The Casa de Petrópolis Instituto de Cultura presents the exhibition “Memórias Submersas” by Jeane Terra, curated by Shannon Botelho. The show will be on view until October 31, 2024. It brings to light a profound reflection on collective memory and human action on the environment, focusing on the city of Petrópolis and its historical relationship with flooding. In her poetics, Jeane Terra uses memory as a valuable tool for capturing and safeguarding the ruins that remain of an unstable world.
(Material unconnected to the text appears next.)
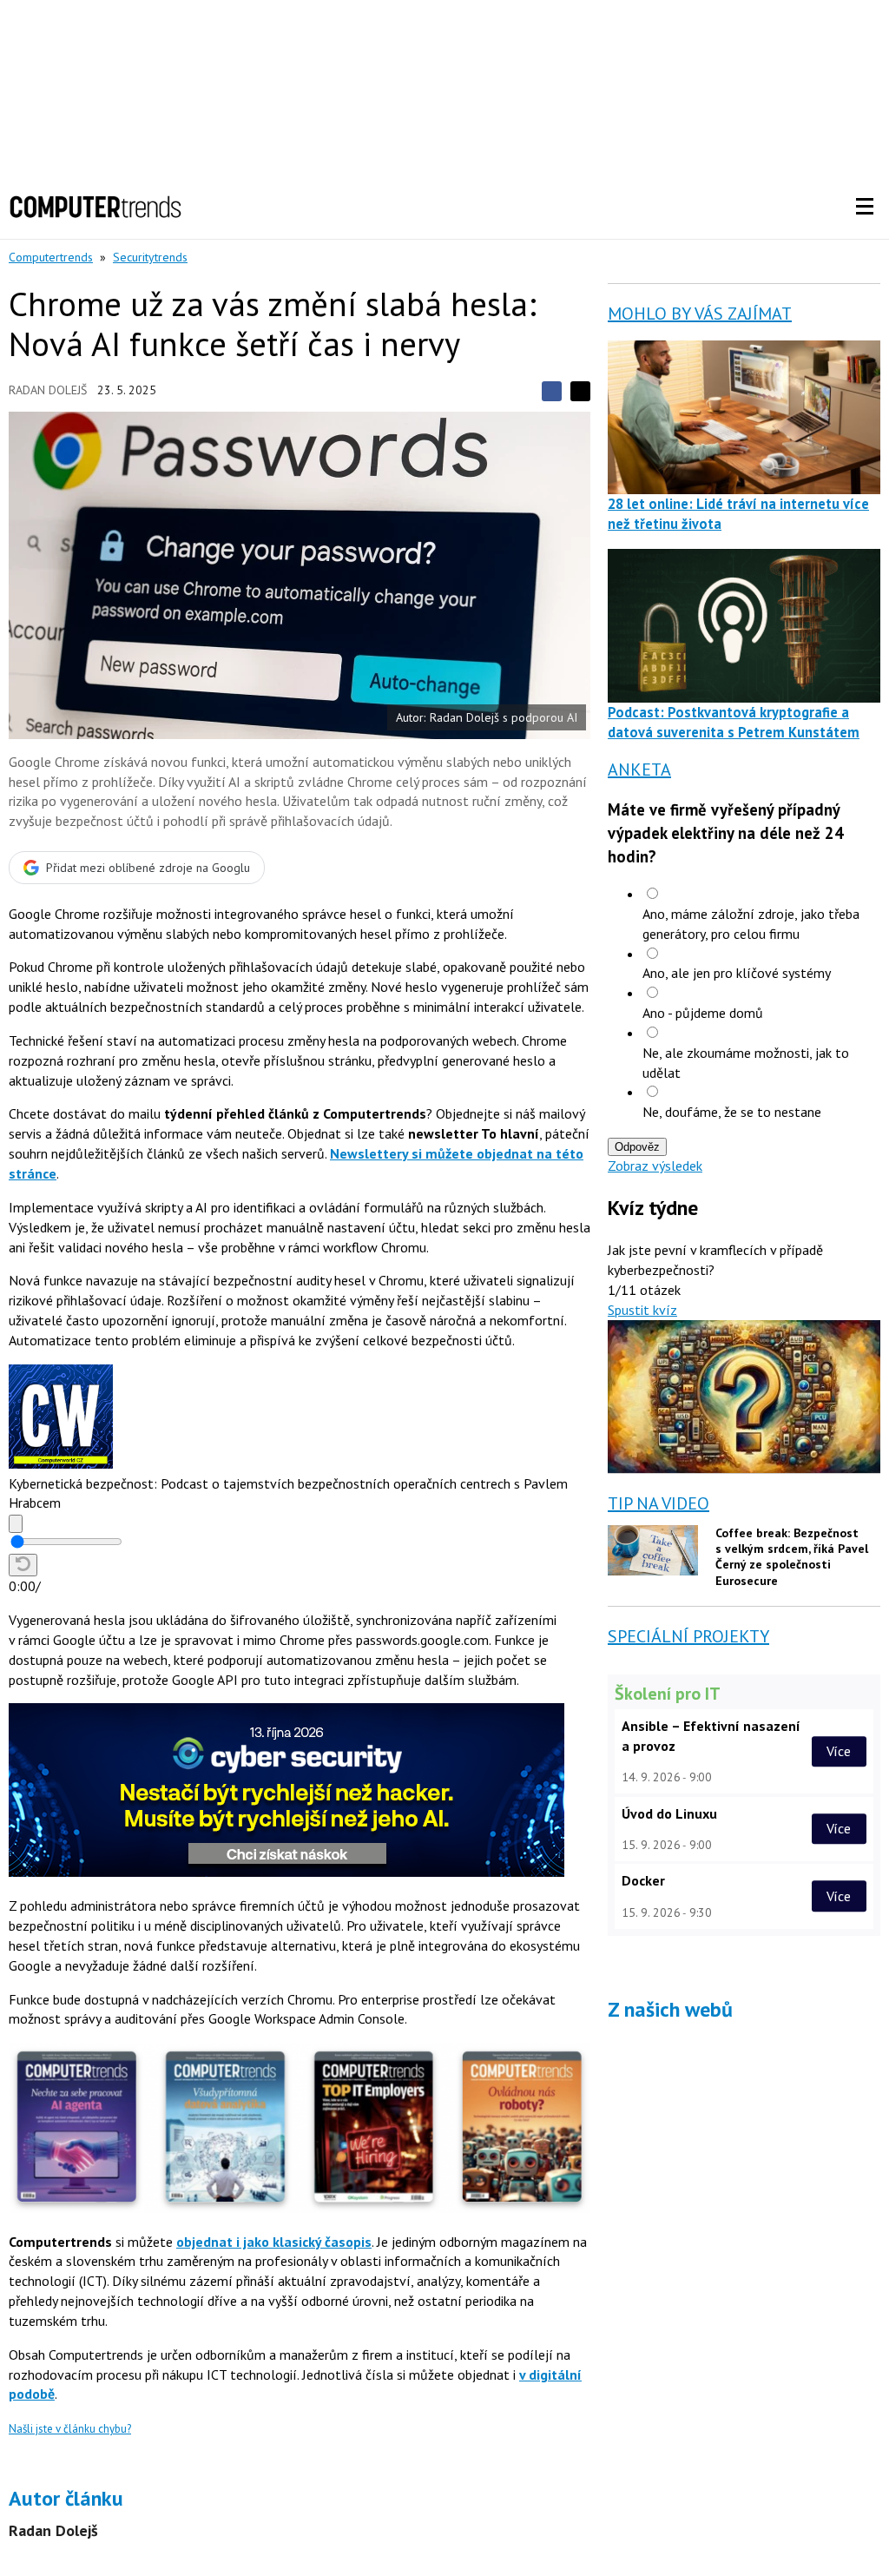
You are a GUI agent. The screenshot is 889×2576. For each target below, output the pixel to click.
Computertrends (51, 257)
The tragedy that occurred in Petrópolis in the summer of 2022, which resulted in the loss of 240 lives and left thousands homeless, serves as a starting point for the artist to explore the scars left by this event and their resonance in collective memory. The exhibition promises to be a space for introspection and debate about the consequences of human actions on the environment and the importance of preserving collective memory as a warning for the future.
Shannon Botelho, curator of the exhibition, highlights the relevance of Jeane Terra's work: “What do we want from the future? This is the question that Jeane Terra prints in her works and symbolically vocalizes in Submerged Memories. East and West, Sertão and Petrópolis, here and there. Everything converges in the message structured by the artist and leads us exactly to the heart of time: the present,” she says.
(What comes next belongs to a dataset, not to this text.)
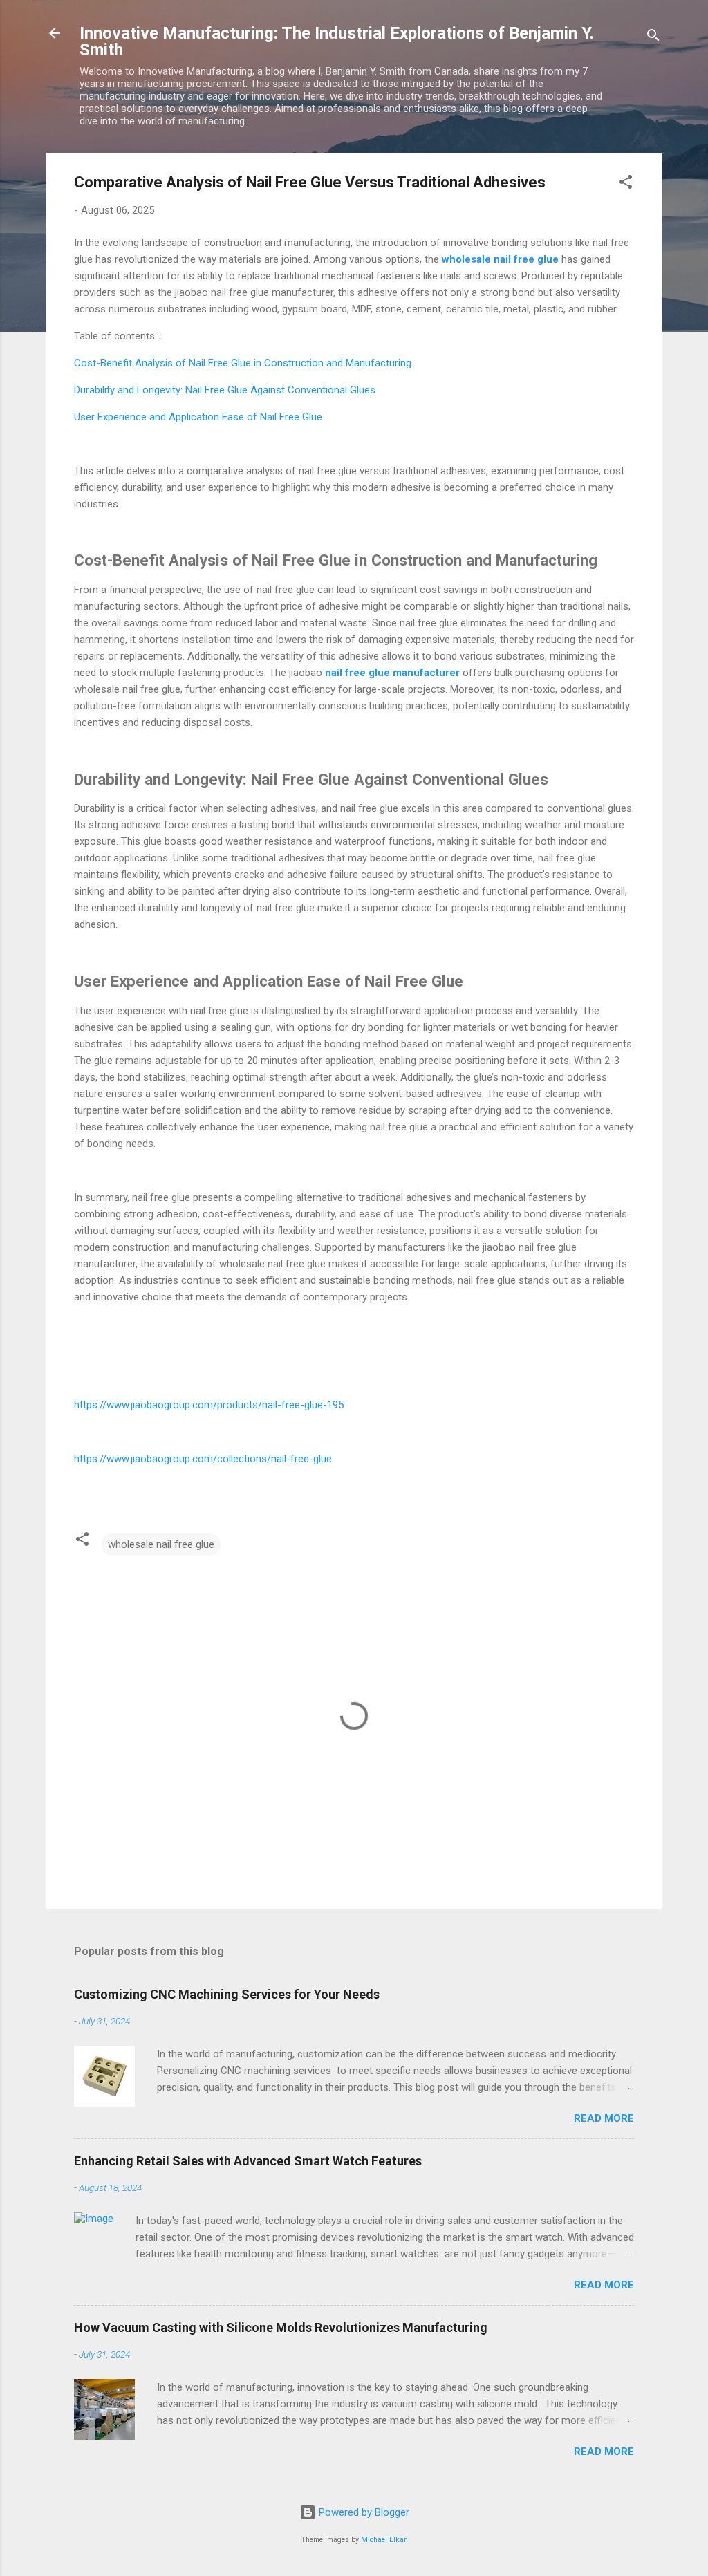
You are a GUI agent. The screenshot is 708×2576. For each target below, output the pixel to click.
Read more (604, 2118)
“Submerged Memories” invites the public to immerse themselves in a space where past and present intertwine. The main installation in the Casa de Petrópolis dining room features dishes that carry images transferred from historical floods and the 2022 disaster. Water, the central element of the exhibition, is used as a signifier that unites different realities affected by the same fear: the dual force of water as a source of life and destruction.